• _Exercise directions_
Of the lines in the data below, write out exactly those from the one holding "1420x840 pixels. How" through the one holding "Open the architectural tag link on A102", both included.

Records from a data collection:
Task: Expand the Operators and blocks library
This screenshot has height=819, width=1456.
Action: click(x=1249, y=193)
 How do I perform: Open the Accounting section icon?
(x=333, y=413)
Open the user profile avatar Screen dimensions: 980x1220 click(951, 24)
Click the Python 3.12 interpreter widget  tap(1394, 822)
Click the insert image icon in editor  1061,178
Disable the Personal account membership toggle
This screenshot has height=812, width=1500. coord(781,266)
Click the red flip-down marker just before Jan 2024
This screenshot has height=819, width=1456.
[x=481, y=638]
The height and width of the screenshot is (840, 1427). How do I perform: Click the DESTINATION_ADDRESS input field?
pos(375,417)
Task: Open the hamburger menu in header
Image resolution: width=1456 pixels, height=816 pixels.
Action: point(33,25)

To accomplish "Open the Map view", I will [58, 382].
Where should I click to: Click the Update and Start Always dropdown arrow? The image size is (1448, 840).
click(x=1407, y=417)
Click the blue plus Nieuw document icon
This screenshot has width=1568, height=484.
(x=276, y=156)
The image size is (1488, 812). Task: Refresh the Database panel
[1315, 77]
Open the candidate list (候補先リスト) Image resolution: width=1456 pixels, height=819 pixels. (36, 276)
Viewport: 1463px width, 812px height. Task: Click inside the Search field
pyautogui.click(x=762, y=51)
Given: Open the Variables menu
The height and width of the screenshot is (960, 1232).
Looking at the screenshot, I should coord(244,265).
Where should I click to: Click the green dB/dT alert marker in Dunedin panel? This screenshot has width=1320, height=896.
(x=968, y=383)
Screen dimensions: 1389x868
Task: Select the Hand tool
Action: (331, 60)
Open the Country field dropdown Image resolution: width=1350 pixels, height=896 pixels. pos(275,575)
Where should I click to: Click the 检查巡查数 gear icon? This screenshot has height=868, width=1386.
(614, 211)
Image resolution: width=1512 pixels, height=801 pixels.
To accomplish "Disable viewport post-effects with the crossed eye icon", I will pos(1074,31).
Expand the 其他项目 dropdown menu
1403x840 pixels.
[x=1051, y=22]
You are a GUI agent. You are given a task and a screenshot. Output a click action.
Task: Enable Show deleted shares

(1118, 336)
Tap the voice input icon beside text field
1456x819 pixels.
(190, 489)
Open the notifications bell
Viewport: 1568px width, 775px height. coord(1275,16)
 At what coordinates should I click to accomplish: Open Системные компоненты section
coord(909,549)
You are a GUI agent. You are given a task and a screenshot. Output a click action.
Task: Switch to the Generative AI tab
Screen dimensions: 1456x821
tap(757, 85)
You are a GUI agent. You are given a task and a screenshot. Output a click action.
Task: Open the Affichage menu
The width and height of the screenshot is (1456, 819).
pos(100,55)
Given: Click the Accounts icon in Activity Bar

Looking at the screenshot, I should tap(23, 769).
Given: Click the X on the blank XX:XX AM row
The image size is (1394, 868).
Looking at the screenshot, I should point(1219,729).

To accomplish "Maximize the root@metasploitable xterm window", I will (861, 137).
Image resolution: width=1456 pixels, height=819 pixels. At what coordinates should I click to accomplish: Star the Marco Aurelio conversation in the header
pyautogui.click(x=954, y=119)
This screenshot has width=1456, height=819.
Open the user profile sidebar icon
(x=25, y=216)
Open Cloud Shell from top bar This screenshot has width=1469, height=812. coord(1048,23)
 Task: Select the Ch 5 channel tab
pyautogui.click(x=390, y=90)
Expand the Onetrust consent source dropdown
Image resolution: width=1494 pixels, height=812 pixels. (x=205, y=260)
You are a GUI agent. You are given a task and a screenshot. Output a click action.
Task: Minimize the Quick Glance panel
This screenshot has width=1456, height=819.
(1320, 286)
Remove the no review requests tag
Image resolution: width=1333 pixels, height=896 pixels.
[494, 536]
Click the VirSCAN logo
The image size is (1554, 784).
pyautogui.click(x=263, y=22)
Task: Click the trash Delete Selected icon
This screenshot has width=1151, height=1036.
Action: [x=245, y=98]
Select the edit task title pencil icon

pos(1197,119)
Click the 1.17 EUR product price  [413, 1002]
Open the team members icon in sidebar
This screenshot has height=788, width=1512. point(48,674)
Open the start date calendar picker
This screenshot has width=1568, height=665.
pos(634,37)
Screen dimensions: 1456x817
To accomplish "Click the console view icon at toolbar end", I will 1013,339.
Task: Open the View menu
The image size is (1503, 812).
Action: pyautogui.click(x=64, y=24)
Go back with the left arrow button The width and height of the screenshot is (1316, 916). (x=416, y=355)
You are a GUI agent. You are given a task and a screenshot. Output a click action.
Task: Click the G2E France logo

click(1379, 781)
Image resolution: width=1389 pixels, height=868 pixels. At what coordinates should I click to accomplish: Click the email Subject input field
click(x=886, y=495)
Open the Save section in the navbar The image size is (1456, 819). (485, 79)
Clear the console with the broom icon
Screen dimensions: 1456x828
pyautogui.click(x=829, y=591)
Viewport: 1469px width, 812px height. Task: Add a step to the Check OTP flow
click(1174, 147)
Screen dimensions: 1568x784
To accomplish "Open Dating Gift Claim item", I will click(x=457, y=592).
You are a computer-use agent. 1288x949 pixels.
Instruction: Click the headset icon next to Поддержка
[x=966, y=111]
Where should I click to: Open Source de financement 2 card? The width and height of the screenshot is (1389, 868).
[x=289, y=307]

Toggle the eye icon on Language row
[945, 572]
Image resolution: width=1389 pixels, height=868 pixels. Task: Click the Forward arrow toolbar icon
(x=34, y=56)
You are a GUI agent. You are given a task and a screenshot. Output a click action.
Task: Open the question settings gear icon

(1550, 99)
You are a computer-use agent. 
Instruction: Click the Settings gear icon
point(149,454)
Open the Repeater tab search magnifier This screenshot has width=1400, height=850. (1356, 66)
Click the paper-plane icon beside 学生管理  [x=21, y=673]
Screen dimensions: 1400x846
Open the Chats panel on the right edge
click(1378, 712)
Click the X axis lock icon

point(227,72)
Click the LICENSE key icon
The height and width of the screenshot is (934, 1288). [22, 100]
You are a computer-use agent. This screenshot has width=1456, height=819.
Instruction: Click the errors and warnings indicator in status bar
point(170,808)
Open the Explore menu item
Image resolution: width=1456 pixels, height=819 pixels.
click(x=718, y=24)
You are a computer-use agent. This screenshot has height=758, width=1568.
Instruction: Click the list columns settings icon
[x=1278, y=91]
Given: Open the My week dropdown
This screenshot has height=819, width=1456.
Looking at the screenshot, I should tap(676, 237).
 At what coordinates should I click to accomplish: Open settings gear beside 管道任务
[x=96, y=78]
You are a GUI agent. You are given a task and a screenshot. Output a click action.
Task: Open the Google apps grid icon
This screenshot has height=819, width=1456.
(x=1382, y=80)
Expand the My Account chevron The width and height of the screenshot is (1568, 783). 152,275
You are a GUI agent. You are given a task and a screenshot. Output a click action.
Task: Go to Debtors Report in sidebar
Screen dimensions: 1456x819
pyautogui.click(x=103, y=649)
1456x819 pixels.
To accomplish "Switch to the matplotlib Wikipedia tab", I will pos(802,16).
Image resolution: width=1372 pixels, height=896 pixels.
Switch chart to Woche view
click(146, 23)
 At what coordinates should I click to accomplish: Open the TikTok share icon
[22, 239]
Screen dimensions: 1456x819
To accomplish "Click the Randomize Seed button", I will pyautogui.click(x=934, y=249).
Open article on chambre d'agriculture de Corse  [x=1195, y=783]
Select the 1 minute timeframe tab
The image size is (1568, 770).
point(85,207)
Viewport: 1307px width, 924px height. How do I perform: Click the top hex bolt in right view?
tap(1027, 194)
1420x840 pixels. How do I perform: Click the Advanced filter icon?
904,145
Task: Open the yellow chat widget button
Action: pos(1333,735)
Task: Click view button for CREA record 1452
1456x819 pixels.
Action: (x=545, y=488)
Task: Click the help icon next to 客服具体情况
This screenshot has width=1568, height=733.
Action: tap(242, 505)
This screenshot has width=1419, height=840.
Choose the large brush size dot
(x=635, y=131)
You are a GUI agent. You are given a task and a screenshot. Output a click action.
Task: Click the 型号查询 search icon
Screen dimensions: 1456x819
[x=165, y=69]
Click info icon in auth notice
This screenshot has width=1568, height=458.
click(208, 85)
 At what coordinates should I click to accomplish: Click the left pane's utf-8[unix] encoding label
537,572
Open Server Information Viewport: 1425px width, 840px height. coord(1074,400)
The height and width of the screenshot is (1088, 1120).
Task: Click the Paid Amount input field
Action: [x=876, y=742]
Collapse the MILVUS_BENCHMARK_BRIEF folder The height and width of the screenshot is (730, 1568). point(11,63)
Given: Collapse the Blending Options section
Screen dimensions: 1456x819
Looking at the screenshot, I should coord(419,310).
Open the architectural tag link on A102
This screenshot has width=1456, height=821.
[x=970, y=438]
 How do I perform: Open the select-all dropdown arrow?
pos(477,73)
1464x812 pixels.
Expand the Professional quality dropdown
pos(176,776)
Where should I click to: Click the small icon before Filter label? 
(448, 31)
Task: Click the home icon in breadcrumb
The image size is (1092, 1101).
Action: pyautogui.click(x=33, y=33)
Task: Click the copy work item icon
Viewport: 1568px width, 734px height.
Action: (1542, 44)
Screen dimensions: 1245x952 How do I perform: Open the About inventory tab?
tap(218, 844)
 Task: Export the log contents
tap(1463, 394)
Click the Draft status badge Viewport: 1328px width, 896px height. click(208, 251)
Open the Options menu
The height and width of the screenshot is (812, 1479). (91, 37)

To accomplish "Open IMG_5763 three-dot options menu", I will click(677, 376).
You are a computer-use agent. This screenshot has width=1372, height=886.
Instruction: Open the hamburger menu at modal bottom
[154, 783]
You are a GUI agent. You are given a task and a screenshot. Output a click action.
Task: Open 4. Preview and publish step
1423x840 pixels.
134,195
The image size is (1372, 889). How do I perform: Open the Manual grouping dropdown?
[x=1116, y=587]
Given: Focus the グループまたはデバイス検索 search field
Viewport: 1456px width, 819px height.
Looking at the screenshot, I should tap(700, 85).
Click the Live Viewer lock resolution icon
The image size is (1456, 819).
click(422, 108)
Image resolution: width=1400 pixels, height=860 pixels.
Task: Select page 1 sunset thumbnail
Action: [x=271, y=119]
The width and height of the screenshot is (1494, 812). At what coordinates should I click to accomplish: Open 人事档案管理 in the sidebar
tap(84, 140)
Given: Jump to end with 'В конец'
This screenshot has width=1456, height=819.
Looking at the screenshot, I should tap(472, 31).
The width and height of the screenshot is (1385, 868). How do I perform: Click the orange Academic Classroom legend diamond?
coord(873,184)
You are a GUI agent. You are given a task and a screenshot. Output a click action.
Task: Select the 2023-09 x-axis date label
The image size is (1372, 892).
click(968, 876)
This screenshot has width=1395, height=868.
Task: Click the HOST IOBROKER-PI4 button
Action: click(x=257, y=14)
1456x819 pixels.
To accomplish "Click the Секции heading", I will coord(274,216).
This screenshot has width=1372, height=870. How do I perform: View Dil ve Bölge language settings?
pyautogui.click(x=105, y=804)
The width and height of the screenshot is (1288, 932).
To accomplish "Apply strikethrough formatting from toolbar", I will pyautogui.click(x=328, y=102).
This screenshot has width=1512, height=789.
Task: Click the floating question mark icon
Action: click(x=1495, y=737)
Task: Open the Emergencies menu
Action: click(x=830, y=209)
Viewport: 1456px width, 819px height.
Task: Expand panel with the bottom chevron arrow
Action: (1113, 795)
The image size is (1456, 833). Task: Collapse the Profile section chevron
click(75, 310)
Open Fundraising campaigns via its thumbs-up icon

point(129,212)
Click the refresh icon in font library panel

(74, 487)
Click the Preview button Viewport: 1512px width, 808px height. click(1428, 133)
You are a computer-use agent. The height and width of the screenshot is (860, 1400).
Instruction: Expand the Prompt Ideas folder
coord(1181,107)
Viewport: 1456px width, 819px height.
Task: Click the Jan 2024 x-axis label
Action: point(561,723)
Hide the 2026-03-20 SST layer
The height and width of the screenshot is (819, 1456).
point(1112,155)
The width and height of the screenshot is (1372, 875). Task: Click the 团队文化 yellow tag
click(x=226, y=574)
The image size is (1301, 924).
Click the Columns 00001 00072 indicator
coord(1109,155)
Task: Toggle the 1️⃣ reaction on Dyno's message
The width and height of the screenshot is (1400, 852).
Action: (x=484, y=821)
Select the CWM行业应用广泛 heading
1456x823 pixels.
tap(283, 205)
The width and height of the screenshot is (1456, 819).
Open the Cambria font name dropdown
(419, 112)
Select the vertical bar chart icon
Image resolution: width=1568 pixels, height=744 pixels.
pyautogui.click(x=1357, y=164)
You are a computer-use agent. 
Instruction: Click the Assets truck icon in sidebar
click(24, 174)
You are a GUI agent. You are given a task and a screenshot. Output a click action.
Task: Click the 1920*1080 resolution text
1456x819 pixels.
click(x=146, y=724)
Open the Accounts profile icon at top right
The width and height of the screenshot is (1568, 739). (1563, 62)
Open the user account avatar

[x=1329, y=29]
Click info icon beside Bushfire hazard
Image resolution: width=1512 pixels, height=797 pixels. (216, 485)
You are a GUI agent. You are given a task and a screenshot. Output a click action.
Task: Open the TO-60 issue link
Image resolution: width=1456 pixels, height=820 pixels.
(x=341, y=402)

• _Output for this exercise_
1420x840 pixels. How do I perform: Click the Advanced filter icon?
904,145
Task: Open the yellow chat widget button
Action: pos(1333,735)
Task: Click view button for CREA record 1452
1456x819 pixels.
Action: (x=545, y=488)
Task: Click the help icon next to 客服具体情况
This screenshot has width=1568, height=733.
Action: tap(242, 505)
This screenshot has width=1419, height=840.
Choose the large brush size dot
(x=635, y=131)
You are a GUI agent. You are given a task and a screenshot. Output a click action.
Task: Click the 型号查询 search icon
Screen dimensions: 1456x819
[x=165, y=69]
Click info icon in auth notice
This screenshot has width=1568, height=458.
click(208, 85)
 At what coordinates should I click to accomplish: Click the left pane's utf-8[unix] encoding label
537,572
Open Server Information Viewport: 1425px width, 840px height. coord(1074,400)
The height and width of the screenshot is (1088, 1120).
Task: Click the Paid Amount input field
Action: [x=876, y=742]
Collapse the MILVUS_BENCHMARK_BRIEF folder The height and width of the screenshot is (730, 1568). point(11,63)
Given: Collapse the Blending Options section
Screen dimensions: 1456x819
Looking at the screenshot, I should coord(419,310).
Open the architectural tag link on A102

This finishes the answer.